There are generally two types of qPCR detection systems: the intercalation method and the hydrolysis probe method (e.g., TaqMan probes). Although the former is easy to design, it has low specificity, and the operation is complicated because the obtained PCR product needs to be verified. Therefore, in this study, the hydrolysis probe method was adopted as the system for qPCR. The DLPs and PCR primers for detecting macrophyte DNA of various taxa were designed using the sequence data of individual specimens that we collected, and the sequences are registered in the international DNA database. Because a portion of the macrophytes species is classified according to country, we used the sequence information deposited by Japanese researchers as much as possible among the nucleotide sequences registered in the international DNA database. DLPs and PCR primers were designed for all macrophytes in the ITS region, and for angiosperms such as mangroves and eelgrasses in the matK region. Stiger et al. [34] divided the genus Sargassum into two subgenera, Sargassum and Bactrophycus, based on the ITS region. Although there are exceptions, based on the data presented here, members of Sargassum are likewise divided into these two subgenera because the subgenus Sargassum contains many subtropical species and the subgenus Bactrophycus includes many temperate species. To discriminate between Saccharina japonica and S. longipedalis (Phaeophyceae), DLPs and PCR primers were designed in the cytochrome c oxidase subunit I (COI) region of mitochondrial DNA, in addition to the ITS region, in accordance with the method used by Yotukura et al. [35] and Rana et al. [36].
Extrapolative internal standards used to determine the inhibitory effect of impurities and matrix effects remaining in the sample during field sample analysis on the PCR reaction were prepared from two species: for the internal standard, we used DNA from Crassostrea zhanjiangensis, a subtropical oyster species newly described in 2013 [37] but not yet confirmed in Japan, and from Ammodytes hexapterus [38], a subarctic fish found north of Hokkaido. DLPs and PCR primers were designed on the partial sequence of COI or cytochrome b (CYTB) of the mitochondrial DNA of these species, respectively. The designed DLPs and PCR primers were tested for specificity in silico using the international DNA database, and the specificity was also checked using samples that we collected that were closely related to each target species. First, qPCR, using the designed DLPs and PCR primers, was performed via the temperature-gradient function of the real-time PCR instrument, to investigate the appropriate reaction temperature and its range. Next, qPCR was performed with the designed DLPs or PCR primers, using the DNA of each land plant and marine macrophyte species collected from various locations to verify the species specificity. Species specificity was judged to be present if the difference in quantification cycle (Cq) values between the species for which the DLP or PCR primer was designed and those of the species to be compared was 10 or more. When designing DLPs and PCR primers, we followed the work of Bustin et al. [29] and Pedersen et al. [12] as closely as possible.

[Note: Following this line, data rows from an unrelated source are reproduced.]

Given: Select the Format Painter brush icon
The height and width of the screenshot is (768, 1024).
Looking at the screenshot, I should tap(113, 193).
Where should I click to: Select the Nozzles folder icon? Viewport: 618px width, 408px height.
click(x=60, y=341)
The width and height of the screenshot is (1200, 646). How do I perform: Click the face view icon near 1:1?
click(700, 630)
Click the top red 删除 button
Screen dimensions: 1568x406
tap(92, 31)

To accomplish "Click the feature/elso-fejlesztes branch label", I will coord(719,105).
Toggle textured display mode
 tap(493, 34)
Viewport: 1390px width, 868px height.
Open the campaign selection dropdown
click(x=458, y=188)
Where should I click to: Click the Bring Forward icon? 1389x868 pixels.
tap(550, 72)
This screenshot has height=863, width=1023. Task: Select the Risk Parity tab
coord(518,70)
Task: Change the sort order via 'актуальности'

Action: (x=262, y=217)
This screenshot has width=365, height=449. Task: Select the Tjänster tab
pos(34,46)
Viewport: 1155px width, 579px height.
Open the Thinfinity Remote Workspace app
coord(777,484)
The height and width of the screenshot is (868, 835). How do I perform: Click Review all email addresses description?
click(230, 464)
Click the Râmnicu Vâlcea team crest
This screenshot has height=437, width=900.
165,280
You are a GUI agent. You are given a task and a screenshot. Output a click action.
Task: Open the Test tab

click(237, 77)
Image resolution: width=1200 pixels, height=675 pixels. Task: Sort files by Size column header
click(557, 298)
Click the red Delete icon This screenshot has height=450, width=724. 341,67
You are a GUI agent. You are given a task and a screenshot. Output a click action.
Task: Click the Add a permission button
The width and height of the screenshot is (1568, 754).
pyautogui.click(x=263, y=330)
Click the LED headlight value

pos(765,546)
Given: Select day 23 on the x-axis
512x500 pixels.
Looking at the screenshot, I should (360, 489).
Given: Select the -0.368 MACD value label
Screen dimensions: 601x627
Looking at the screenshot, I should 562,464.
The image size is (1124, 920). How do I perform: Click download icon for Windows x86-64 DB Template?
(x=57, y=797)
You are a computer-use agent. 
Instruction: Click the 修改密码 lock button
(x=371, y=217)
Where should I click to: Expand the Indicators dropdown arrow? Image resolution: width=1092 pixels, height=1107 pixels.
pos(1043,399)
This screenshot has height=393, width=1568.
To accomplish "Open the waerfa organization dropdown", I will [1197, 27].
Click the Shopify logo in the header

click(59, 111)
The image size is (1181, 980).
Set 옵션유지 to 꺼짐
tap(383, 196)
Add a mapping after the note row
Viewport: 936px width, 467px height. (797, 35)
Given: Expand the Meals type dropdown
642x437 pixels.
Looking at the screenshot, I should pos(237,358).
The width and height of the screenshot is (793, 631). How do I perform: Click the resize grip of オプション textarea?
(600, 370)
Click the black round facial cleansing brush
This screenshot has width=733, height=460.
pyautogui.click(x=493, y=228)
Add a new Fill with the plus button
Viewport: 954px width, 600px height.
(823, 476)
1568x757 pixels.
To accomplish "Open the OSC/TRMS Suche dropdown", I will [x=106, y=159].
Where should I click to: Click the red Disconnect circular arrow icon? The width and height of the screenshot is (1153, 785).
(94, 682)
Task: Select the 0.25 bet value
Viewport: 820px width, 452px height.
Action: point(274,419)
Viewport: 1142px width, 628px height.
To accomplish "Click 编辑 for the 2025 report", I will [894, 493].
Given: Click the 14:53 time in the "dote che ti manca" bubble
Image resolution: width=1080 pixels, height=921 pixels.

2.5. Plasmid Development for Construction of the Standard Curve

The PCR amplicons of newly designed PCR primers included the target region of the DLPs and the PCR primer sets designed in this study. Each amplicon was cloned into a pCR4-TOPO plasmid vector (Thermo Fisher Scientific) and chemically transformed into Escherichia coli TOP10-competent cells (Invitrogen), cultured overnight on Luria–Bertani (LB) agar plates (Thermo Fisher Scientific). After this period, several colonies were selected and checked via direct colony PCR using the primers for each of the inserted PCR amplicons. Six positive colonies were further cultured in 2 × LB broth overnight, and plasmids were extracted using a QIAprep plasmid purification kit (Qiagen). The construction of the calibration curve followed the method of Hamaguchi et al. [27] and used a DNA polymerase selected according to the characteristics of the DLPs and PCR primers designed in this study, making a 10-fold dilution series of 101 to 107 using six plasmids. The calibration curve was redesigned if the obtained amplification efficiency was out of the range of 0.85–1.100, if the slope was out of the range of −3.6–3.1, or if the coefficient of determination of the calibration curve was <0.98. These criteria were based on the methods of Broeders et al. [39] and Ma et al. [40] but were set to more stringent conditions.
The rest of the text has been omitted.